Book + Beverage: Craig Childs’ Night-Sky Quest Meets a Local Agave Sip

THE BOOK

The Wild Dark: Finding the Night Sky in the Age of Light
By Craig Childs


Bestselling author Craig Childs lives off-grid in Western Colorado. His newest book delves into the diminishing darkness of our night skies, exploring human history of gazing skyward and finding meaning — not to mention beauty.

Yet today, because of light pollution, only 20% of people on Earth can see the Milky Way.

Childs delivers a dazzlingly tragic image of ourselves — a people so in love with light we’re killing the dark.

Childs reminds us that all living beings exhibit positive phototaxis, the natural movement of an organism toward light. 

”Everything from lizards to insects to plants to manta rays to plankton to humans are drawn to the light,” he says. “Birds wheel toward any city, spinning over spotlights and street lamps as if the maps in their almond-sized brains can’t stop saying, turn left, turn left, turn left.” 

This kind of imagistic writing that has me returning to Childs’ books. These are campfire stories — infused with flesh and blood language sparking against the night. It’s science writing at its best.

Especially keen is his olfactory perceptions. One day the air "smells like cold herbarium,” another like “a freshly minted coin.” Old cow dung smells like “burning grass,” fallen leaves like “rotting citrus” and a hot can of beer smells like "the underside of a hay pile.” 

Language-loving poets, wildlife adventurers, scientists and nature lovers of all kinds are drawn to Childs’ books. We know we won’t get detached reportage, but a living, breathing science. 

“Light is hungry and has to be told to stop,” Childs tells us. 

Equipped with a hand-held device which measures ambient light from the night sky, Childs travels from Vegas to the depths of the desert. The idea is to go from a Bortle 9 to a Bortle 1 reading on the scale. To travel this distance by car would take a mere few hours, which would defeat the purpose of measuring gradual darkness, so Childs and his companion ride bicycles from the Strip to the heart of the desert, a grueling journey of about eight days. 
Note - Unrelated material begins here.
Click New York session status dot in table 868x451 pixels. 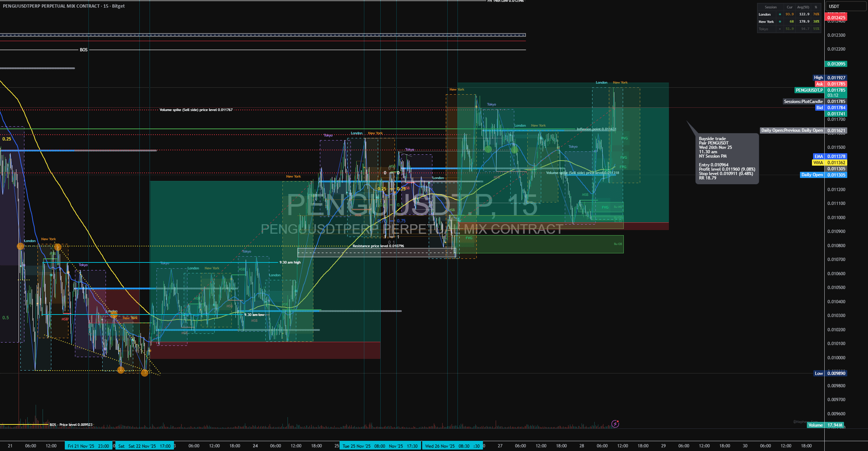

We’re also taken backward in time — to the Desert Archaic cultures to the people of the Pleistocene to a contemporary homeless guy on a back road to the dried-out shell of a desert tortoise — all of whom have lived under the same skies. The night sky, Childs tell us, is a birthright. 

It’s a journey well worth taking and one brimming with hope. One of the researchers Childs interviews tells him, “Unlike many environmental dilemmas we face … the problem of artificial light is a relatively simple fix. It is a pollution that vanishes with the flip of a switch.” 

At the heart of this rich and surprising book is a way forward, a reminder of our shared humanity, the pleasure of the well-turned phrase — and a mirror as big as the moon.

THE BEVERAGE

Telluride Distilling Agave

Craig Childs himself recommends pairing The Wild Dark with a potent glass of tequila.

We recommend Telluride Distillery’s Agave, perfect as a sipper and delightful as a mixer. Sourced from a raw, organic agave from Jalisco, Mexico, terpenes are added for flavor and aroma. The distillers boast their tequila is aged in medium char oak, producing a slightly sweet, herbaceous flavor.